Ten rounds of two-hand swings: 0:30 of work, 0:30 of rest, with a one-minute warmup before the first round and a one-minute cooldown after the last. Total running time is 11:30, and the work-to-rest ratio stays at an even one-to-one the whole way.
Even splits make this the place to start with kettlebell conditioning — thirty seconds is long enough to groove the hinge and short enough that your grip and your form hold up. When ten rounds stop feeling like a challenge, open the preset in the editor and add rounds or stretch the work intervals.
Five Turkish get-ups per side, alternating, with a long rest between each rep. Move slowly — get-ups reward patience and reveal where mobility is missing.

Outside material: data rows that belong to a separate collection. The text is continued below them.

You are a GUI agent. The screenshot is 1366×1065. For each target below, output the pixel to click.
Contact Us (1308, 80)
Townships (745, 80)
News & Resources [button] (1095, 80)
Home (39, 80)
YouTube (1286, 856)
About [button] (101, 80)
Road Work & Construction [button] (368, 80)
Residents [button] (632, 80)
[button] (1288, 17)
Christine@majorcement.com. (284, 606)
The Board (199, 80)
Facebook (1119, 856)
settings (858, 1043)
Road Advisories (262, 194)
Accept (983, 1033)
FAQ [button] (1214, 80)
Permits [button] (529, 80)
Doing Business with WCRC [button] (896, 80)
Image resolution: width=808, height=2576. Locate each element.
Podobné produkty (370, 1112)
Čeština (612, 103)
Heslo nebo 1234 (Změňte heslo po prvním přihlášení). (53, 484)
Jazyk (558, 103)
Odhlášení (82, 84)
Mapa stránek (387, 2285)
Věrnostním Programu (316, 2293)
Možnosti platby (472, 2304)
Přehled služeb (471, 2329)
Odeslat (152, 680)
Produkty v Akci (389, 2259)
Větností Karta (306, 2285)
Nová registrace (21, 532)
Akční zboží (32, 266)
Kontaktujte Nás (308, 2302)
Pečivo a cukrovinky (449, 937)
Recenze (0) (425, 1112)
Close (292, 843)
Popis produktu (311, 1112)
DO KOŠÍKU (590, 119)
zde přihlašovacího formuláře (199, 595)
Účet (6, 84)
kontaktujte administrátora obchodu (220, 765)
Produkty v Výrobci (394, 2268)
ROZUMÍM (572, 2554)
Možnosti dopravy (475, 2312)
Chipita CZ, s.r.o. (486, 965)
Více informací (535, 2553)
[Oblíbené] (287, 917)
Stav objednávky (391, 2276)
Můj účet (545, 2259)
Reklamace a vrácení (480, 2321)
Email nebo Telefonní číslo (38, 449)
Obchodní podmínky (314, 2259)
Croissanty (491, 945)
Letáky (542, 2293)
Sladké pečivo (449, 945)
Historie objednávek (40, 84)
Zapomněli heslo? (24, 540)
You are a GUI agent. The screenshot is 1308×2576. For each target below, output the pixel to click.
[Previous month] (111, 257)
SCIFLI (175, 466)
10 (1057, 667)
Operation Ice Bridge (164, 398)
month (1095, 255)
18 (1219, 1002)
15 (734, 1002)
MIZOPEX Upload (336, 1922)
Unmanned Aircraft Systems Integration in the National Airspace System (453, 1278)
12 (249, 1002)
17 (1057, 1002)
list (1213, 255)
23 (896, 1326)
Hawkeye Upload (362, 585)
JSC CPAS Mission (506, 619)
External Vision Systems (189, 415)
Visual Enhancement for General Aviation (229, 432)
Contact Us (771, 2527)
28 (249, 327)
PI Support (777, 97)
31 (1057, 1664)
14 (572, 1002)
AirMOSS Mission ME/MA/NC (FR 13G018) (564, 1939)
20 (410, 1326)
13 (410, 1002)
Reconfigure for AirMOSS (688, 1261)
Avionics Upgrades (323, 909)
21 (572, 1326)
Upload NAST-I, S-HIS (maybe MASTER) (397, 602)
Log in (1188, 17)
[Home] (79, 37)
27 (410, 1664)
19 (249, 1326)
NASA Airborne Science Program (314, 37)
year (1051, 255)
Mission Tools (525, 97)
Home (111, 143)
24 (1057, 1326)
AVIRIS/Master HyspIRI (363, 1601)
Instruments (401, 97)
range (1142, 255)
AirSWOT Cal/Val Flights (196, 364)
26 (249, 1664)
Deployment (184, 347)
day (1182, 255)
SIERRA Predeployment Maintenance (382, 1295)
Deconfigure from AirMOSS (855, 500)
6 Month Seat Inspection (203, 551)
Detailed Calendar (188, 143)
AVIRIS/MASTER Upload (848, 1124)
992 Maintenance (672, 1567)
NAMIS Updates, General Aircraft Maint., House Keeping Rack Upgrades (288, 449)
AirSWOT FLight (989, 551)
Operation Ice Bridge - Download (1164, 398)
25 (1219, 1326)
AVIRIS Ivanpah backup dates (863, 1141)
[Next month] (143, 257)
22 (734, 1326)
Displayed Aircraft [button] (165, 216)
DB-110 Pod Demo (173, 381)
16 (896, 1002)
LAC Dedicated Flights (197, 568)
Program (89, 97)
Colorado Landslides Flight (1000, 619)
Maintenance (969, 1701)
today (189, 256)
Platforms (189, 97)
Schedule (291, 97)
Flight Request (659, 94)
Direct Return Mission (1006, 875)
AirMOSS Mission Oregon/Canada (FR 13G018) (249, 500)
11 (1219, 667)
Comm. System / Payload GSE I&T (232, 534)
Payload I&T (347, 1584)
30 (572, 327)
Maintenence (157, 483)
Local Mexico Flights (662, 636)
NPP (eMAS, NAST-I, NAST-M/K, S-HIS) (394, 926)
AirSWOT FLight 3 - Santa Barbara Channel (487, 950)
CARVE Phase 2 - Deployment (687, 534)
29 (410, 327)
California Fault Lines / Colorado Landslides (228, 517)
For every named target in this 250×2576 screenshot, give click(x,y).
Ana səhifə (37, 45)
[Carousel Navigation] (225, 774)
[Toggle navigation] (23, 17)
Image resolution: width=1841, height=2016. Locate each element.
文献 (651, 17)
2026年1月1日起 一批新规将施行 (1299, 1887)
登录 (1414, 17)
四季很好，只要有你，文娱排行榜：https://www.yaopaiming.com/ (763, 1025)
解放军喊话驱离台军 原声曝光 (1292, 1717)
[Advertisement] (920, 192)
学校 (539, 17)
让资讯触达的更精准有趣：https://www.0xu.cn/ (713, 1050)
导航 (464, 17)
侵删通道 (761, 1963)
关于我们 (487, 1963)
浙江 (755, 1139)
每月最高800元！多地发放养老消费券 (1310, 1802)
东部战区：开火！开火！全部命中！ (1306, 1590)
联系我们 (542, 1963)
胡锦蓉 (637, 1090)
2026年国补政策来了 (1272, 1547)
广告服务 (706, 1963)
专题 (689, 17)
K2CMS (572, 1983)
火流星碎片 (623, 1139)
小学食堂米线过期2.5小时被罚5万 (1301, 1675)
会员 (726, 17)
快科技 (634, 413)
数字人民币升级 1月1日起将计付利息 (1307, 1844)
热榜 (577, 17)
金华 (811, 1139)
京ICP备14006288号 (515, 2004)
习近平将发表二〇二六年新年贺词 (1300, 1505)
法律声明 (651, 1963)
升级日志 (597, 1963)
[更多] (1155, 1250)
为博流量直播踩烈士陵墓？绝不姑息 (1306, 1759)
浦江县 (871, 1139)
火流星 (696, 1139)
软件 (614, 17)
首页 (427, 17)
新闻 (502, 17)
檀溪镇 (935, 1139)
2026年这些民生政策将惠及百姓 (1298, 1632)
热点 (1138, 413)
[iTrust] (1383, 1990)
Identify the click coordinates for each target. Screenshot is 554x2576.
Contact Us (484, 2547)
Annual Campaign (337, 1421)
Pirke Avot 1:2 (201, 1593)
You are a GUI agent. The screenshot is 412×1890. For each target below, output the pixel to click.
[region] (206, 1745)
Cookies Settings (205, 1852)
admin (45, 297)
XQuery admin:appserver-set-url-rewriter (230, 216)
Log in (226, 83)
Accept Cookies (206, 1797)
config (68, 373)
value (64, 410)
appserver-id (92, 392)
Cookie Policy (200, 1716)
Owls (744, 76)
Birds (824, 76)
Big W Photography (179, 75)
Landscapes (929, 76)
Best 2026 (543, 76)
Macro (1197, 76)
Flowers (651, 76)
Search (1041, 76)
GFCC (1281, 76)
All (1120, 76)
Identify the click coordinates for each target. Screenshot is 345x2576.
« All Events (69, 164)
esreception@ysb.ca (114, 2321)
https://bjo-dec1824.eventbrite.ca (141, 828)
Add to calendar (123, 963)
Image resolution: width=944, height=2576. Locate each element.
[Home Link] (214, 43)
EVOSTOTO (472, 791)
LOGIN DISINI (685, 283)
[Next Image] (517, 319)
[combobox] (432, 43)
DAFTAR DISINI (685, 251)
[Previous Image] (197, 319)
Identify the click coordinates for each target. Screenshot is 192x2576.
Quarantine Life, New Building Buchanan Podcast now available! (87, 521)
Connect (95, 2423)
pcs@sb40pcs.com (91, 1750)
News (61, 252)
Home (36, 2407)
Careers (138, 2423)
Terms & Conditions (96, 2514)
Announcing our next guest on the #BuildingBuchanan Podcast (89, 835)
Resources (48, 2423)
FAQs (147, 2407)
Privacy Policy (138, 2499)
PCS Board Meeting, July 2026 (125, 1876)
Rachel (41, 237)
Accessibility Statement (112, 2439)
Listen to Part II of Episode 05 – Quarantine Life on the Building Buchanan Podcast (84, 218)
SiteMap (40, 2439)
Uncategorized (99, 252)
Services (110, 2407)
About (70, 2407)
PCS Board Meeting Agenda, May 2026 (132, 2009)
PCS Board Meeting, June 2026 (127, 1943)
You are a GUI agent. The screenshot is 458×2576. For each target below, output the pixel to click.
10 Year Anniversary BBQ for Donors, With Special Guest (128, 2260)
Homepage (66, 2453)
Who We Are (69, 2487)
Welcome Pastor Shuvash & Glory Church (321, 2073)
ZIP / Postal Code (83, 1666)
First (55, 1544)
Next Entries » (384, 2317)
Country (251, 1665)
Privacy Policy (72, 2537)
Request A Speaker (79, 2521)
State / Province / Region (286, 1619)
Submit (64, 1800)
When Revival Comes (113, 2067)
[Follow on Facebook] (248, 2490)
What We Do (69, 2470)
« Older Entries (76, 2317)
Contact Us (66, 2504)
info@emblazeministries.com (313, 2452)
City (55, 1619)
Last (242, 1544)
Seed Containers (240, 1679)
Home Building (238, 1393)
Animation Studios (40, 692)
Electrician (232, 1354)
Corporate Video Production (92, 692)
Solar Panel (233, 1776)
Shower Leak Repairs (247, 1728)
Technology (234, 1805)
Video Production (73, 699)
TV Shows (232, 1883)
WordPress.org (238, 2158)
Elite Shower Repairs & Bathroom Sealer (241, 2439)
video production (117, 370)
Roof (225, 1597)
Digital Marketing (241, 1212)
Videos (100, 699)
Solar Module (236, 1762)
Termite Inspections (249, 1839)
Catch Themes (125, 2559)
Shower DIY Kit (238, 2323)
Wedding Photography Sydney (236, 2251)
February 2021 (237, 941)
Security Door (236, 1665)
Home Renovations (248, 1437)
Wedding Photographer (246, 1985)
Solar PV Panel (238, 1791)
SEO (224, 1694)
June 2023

Five rounds of 1:00 snatches with 1:00 rest. Pacing prep for the ten-minute snatch test — find a sustainable cadence and switch hands when you need to.
Five kettlebell movements covering hinge, press, squat, pull, and carry — three rounds at 0:40 work, 0:20 rest. Use a moderate-heavy bell and reset breathing between stations.
Four leg-dominant movements rotated for four rounds at 0:45 work, 0:15 rest. Targets glutes, quads, and posterior chain — your legs will let you know it.
Three movements, eight rounds each, finished one at a time before moving to the next. Group format means full focus on one pattern at a time — fight for technique as fatigue stacks up.
Two movements stacked: snatches then thrusters. Five rounds of each at 0:40 on, 0:20 off. Conditioning with a bite — pace the snatches so you can survive the thrusters.
Pavel Tsatsouline's classic minimalist session: ten sets of ten two-handed swings on the minute, then five Turkish get-ups per side with a generous rest between each. Strength and conditioning from one bell.
Armor Building Complex by Dan John — clean, press, then front squat, repeated as one continuous flow on each side. Two passes per side with a rest between, building total-body strength and structural integrity.
A ladder of swings and goblet squats — work intervals climb from 0:20 to 1:00 then back down. The descent feels easier than the climb, but it isn’t.